Eduardo Braga (MDB-AM) foi o senador autor do projeto. Fernando Bezerra Coelho (MDB-PE), líder do governo no Senado, foi favorável ao projeto.
Em março, o governo enviou ao Congresso Nacional uma Medida Provisória (MP) proibindo o reajuste de remédios durante dois meses. O prazo de dois meses chegou ao fim dia 31 de maio. Já na segunda-feira, 1º de junho, a Anvisa publicou resolução permitindo o reajuste de medicamentos em até 5,21%.
Se for aprovado, o projeto tem efeito retroativo. Ou seja, com congelamento de preços a partir da data em que a Medida Provisória deixa de valer. O prazo de 120 dias de suspensão no reajuste de mensalidades de planos de saúde, por sua vez, começam a valer a partir do dia de sanção da lei.
A Medida Provisória do governo não mencionava planos de saúde.

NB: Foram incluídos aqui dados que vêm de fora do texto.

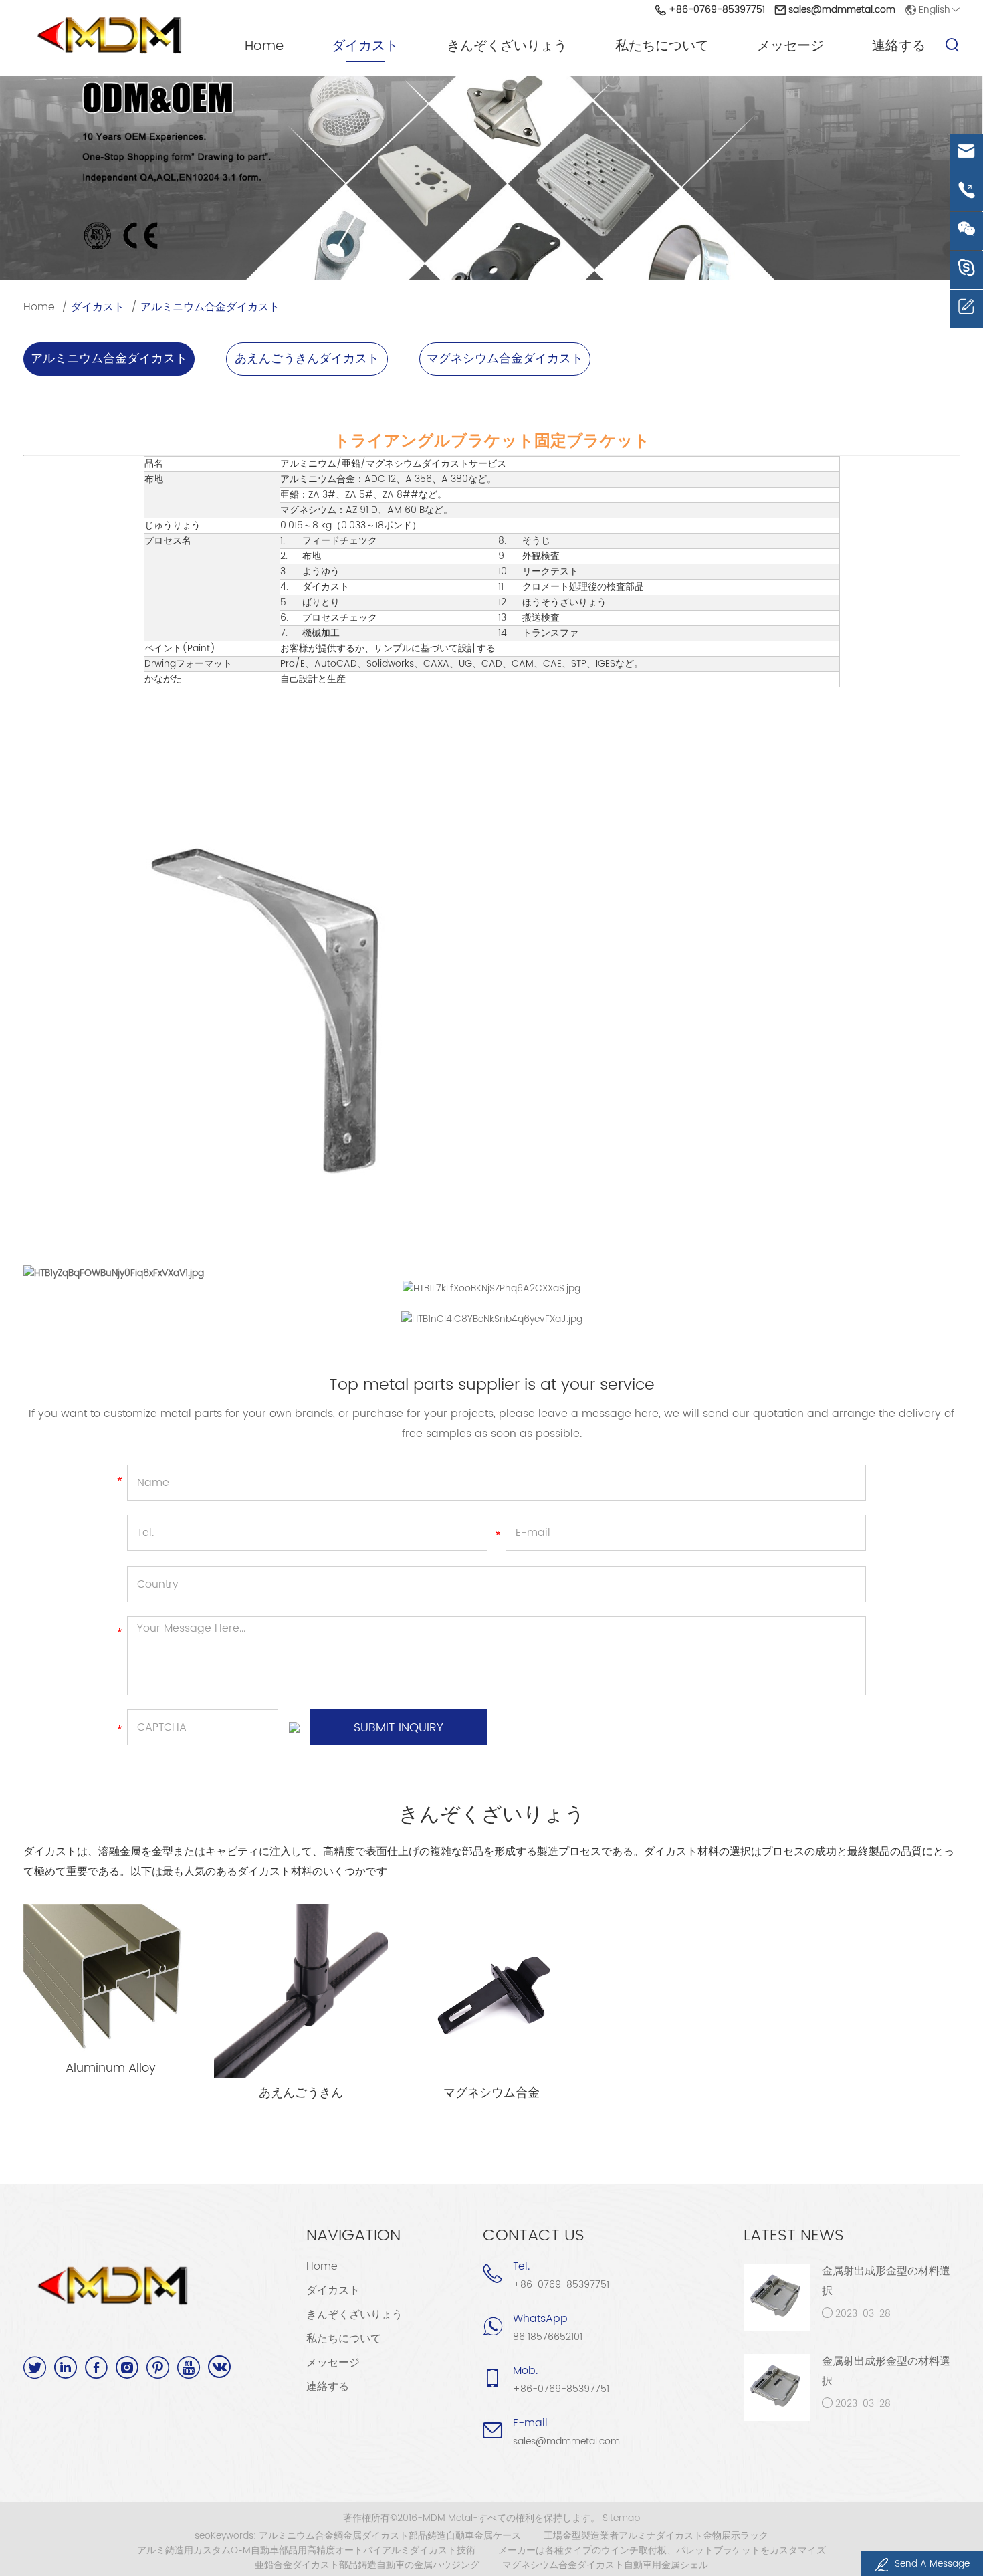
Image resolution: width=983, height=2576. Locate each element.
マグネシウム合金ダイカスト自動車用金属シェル (605, 2565)
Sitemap (621, 2518)
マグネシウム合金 (491, 2093)
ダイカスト (365, 47)
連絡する (898, 47)
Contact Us (533, 2235)
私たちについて (662, 47)
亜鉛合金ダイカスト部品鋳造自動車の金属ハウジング (367, 2565)
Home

Visando o impacto financeiro da medida, foi adicionado parágrafo afirmando que “após o término do prazo (de 120 dias), a Agência Nacional de Saúde (ANS) determinará as medidas necessárias para a preservação do equilíbrio econômico-financeiro dos contratos firmados entre operadoras e usuários de planos privados de assistência à saúde”.
O Projeto de Lei 1.542/2020, que suspende os reajustes de remédios e planos de saúde, precisa do aval dos deputados e sanção do presidente Jair Bolsonaro (sem partido). No Senado, o projeto teve 71 votos favoráveis e 2 votos contrários.